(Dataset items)
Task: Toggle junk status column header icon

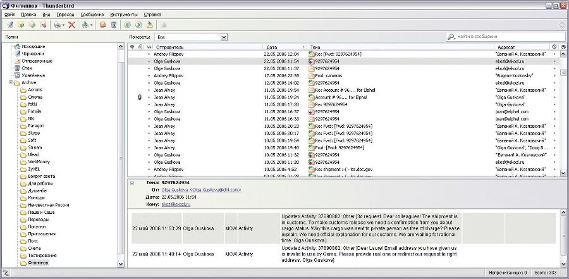Action: click(x=554, y=47)

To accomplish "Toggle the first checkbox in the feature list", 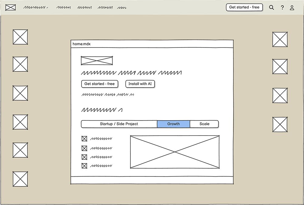I will (84, 139).
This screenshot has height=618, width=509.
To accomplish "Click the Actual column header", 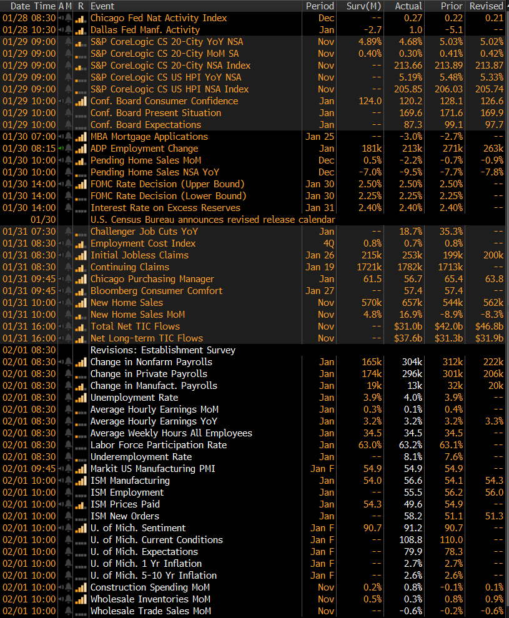I will click(x=408, y=6).
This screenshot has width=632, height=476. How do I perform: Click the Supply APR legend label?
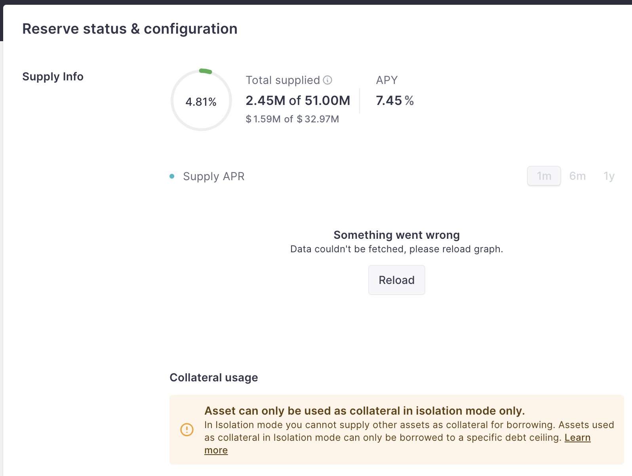point(214,176)
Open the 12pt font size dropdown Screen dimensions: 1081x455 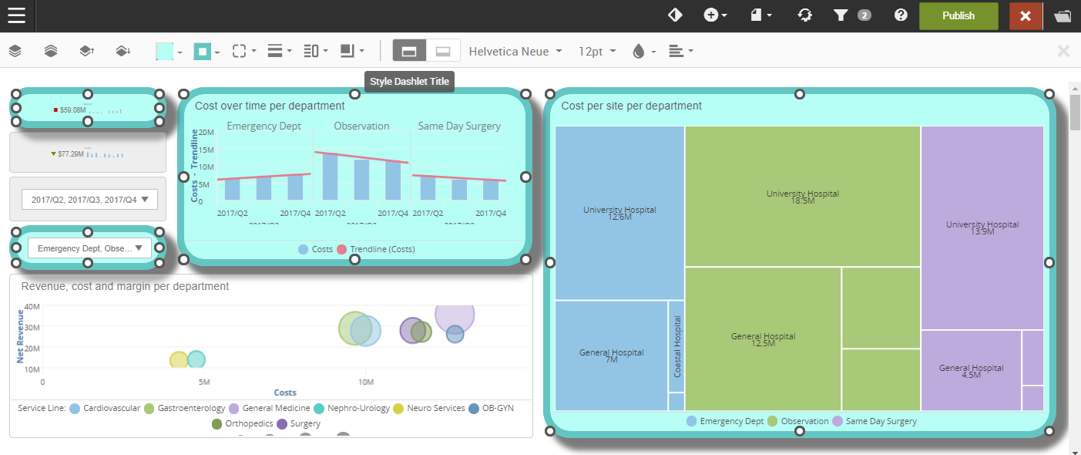(x=597, y=52)
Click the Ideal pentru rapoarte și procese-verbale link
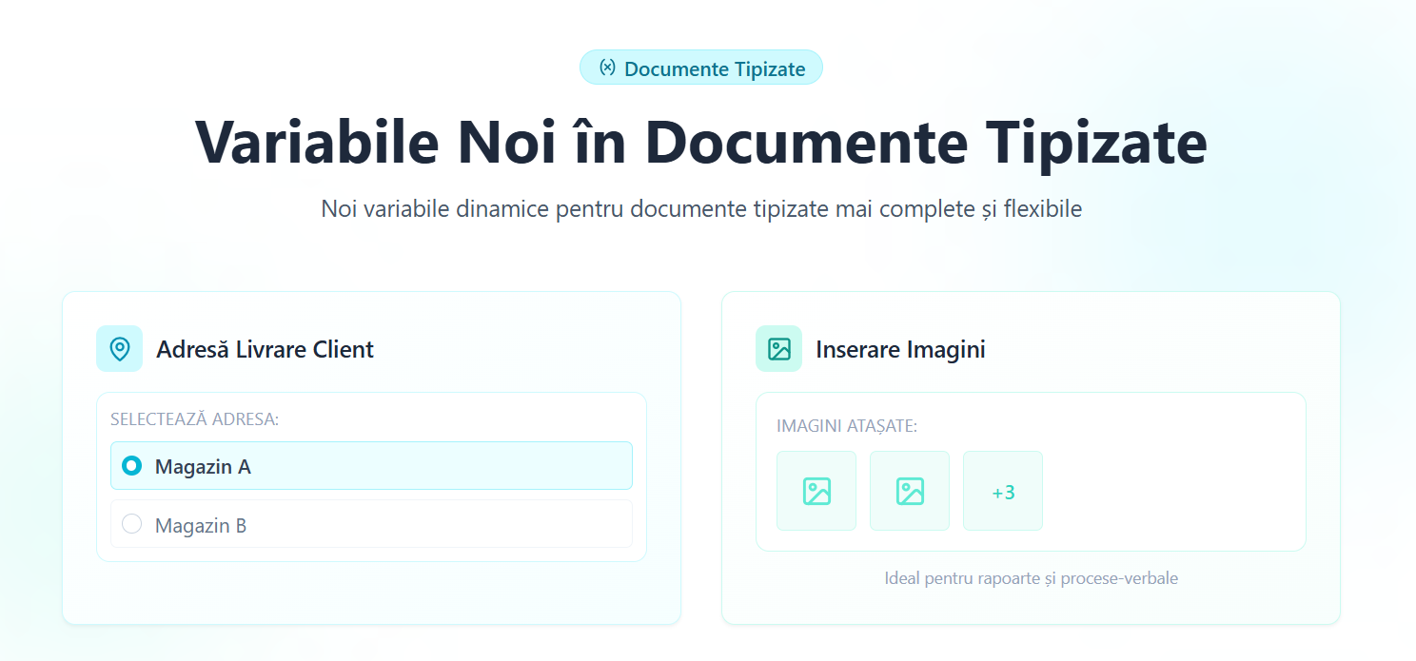Image resolution: width=1416 pixels, height=661 pixels. 1030,578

## Assigned task
Find the line holding "Click the Ideal" in the data above. Retype it and every later line exactly, through the end, but not the pictures.

## Exercise response
Click the Ideal pentru rapoarte și procese-verbale link
Image resolution: width=1416 pixels, height=661 pixels. 1030,578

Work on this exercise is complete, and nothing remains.